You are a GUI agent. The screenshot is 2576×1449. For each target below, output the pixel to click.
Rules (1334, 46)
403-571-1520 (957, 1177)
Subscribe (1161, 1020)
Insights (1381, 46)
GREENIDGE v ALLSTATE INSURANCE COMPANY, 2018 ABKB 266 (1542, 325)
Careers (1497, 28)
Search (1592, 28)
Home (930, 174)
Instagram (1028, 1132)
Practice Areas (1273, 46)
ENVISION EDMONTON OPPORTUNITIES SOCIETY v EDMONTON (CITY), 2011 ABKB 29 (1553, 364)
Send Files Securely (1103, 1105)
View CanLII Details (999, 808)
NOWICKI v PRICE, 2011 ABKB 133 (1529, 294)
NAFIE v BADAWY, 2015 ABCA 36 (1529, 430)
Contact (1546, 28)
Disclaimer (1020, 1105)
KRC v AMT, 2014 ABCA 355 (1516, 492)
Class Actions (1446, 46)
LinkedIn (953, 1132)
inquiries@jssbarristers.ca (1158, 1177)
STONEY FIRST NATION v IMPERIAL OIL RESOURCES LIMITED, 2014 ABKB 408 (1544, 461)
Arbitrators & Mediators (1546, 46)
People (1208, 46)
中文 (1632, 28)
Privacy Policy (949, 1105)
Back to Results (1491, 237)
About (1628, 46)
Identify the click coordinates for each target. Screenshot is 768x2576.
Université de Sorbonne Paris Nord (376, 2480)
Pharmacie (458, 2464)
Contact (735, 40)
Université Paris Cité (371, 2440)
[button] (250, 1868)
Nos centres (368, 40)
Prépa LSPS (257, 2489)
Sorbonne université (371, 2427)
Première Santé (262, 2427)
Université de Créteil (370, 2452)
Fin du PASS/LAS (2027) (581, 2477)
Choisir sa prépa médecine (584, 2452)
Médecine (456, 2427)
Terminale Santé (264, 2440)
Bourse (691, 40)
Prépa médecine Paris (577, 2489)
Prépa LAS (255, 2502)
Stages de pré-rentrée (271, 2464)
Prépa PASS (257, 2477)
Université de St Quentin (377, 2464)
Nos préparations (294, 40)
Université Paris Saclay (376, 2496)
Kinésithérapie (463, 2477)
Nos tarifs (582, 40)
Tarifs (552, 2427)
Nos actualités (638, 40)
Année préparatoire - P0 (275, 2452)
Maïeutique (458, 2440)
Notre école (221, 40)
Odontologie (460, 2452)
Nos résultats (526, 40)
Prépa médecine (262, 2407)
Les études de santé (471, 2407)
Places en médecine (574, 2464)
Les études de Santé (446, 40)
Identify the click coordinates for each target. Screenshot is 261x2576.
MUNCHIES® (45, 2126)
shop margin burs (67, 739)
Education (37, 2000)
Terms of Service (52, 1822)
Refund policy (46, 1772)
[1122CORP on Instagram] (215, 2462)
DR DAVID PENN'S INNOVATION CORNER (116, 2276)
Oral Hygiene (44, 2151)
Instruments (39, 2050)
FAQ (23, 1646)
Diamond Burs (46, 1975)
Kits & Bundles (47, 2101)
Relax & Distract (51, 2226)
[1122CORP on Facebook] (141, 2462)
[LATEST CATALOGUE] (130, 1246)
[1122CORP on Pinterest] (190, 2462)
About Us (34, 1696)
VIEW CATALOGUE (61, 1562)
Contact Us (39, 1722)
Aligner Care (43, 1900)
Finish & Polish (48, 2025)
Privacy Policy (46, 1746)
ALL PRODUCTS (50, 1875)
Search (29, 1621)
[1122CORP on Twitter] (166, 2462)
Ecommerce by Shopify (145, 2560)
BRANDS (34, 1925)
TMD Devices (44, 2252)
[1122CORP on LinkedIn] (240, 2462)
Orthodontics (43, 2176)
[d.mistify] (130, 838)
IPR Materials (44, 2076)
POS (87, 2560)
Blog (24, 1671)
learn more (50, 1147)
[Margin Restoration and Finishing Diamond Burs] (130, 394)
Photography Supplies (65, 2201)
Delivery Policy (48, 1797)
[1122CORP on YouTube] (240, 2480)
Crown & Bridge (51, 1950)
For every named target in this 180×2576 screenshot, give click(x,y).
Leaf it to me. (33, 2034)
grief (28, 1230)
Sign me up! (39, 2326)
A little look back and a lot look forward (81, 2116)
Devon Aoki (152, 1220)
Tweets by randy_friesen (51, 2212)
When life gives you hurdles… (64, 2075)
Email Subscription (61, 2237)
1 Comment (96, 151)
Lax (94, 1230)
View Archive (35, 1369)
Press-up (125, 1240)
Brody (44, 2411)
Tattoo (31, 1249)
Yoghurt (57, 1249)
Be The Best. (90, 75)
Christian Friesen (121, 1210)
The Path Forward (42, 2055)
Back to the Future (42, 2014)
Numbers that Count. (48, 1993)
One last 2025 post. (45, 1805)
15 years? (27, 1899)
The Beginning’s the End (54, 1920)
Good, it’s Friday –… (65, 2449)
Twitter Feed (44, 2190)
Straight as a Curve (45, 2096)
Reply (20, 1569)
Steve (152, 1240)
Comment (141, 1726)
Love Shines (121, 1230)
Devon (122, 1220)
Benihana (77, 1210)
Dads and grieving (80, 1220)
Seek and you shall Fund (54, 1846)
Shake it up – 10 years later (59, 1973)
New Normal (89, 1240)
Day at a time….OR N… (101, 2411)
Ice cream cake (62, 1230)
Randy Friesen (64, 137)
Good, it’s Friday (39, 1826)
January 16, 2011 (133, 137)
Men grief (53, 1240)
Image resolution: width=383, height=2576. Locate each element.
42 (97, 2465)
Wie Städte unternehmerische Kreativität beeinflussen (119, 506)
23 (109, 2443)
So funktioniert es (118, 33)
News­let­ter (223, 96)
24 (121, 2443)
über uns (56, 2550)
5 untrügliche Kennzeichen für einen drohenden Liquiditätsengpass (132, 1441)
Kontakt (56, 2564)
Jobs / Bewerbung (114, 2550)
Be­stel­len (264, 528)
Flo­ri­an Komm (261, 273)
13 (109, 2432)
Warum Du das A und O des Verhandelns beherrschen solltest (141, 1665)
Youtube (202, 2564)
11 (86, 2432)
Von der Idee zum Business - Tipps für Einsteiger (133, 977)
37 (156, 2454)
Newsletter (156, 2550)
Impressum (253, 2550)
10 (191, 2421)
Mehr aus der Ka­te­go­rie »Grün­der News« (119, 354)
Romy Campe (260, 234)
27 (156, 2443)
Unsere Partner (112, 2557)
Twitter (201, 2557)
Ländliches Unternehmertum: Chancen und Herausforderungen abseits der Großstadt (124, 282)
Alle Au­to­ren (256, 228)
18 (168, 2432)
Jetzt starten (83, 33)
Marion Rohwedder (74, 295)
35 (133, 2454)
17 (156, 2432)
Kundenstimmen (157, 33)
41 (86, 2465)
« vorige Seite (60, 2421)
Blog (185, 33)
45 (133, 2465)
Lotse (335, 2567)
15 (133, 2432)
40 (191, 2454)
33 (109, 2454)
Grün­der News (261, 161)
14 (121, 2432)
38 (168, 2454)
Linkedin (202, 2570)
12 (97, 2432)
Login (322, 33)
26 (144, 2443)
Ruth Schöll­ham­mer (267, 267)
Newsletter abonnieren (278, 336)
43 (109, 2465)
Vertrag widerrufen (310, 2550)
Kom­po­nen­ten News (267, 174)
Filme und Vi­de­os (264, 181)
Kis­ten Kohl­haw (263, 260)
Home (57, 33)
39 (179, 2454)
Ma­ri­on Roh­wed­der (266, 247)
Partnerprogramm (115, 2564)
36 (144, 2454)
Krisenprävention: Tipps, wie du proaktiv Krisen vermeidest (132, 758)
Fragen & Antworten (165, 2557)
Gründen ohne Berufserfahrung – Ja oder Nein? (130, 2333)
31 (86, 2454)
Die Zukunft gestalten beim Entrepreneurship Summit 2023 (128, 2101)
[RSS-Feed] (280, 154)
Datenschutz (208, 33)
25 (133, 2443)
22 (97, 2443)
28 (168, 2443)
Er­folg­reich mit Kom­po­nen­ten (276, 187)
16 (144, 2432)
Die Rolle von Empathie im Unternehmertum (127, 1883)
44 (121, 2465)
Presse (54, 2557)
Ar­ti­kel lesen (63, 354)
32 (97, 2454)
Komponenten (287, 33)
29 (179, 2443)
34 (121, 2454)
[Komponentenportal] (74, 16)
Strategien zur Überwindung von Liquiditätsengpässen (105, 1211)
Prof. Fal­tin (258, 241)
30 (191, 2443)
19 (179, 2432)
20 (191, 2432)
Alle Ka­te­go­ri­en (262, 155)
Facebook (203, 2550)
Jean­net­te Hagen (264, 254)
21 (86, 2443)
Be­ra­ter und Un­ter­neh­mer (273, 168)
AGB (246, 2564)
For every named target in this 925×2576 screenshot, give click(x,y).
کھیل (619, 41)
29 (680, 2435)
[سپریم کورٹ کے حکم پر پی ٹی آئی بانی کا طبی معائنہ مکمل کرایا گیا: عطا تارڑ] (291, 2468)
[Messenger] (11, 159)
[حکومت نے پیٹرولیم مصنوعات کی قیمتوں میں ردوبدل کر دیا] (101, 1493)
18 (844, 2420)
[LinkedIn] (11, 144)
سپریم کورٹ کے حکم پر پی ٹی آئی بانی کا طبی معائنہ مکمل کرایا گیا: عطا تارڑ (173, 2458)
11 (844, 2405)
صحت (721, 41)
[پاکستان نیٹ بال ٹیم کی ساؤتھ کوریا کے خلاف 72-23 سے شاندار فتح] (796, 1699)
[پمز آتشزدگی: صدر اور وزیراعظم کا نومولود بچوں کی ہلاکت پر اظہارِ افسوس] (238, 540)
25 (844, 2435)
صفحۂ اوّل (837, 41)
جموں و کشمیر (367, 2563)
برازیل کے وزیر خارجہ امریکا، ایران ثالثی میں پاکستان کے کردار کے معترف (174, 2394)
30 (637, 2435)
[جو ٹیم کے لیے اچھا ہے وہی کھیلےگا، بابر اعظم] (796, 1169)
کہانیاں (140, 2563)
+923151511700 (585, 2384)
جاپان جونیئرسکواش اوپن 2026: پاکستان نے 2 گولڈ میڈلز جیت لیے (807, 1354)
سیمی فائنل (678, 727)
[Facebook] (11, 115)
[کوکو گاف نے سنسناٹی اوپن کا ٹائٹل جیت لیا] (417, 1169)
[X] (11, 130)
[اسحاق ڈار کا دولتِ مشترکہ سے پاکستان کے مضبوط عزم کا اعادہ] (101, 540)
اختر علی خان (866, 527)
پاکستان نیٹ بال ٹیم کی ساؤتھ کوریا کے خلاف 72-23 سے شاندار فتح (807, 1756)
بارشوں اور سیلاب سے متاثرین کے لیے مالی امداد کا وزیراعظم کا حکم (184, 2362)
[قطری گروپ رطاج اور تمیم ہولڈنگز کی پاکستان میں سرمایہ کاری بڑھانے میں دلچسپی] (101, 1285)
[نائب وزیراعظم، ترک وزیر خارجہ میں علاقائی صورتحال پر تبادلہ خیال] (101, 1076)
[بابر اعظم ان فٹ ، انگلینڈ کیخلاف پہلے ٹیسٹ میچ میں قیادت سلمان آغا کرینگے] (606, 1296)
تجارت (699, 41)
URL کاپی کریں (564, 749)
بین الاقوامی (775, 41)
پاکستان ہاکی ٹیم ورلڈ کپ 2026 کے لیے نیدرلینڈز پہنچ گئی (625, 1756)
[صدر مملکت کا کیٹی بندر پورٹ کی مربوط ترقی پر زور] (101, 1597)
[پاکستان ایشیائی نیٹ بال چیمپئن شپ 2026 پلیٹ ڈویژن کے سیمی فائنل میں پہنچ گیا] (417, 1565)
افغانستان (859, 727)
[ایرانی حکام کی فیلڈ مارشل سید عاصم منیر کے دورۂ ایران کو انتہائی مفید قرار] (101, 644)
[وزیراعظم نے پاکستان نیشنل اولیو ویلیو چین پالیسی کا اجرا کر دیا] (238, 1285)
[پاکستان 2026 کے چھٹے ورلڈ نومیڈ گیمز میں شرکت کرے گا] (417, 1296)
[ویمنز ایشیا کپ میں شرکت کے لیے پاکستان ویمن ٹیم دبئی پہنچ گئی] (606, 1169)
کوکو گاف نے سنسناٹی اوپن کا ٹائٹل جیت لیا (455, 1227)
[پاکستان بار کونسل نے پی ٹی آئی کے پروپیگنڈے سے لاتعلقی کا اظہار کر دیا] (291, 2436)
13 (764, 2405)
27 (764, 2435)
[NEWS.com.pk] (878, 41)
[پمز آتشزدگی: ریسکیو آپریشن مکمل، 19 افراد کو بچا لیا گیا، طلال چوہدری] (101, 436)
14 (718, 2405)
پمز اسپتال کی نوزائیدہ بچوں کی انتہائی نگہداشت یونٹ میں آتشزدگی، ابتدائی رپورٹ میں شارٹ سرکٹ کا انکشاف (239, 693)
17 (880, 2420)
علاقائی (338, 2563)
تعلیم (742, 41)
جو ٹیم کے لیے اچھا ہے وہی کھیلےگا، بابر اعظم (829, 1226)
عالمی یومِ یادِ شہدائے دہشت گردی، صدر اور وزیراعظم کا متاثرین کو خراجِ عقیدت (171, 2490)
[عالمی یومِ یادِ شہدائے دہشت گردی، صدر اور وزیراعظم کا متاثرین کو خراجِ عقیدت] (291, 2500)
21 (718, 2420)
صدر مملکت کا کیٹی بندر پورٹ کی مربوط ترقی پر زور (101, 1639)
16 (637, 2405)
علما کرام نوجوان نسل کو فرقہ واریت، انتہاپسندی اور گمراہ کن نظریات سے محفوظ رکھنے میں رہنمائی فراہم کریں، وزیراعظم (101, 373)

• [To do]: Using the entries above, extract exactly the span from the line with "Université de Créteil (370, 2452)" to the line with "Université de St Quentin (377, 2464)", both lines included; leave out everything else.

• [Result of this exercise]:
Université de Créteil (370, 2452)
Fin du PASS/LAS (2027) (581, 2477)
Choisir sa prépa médecine (584, 2452)
Médecine (456, 2427)
Terminale Santé (264, 2440)
Bourse (691, 40)
Prépa médecine Paris (577, 2489)
Prépa LAS (255, 2502)
Stages de pré-rentrée (271, 2464)
Prépa PASS (257, 2477)
Université de St Quentin (377, 2464)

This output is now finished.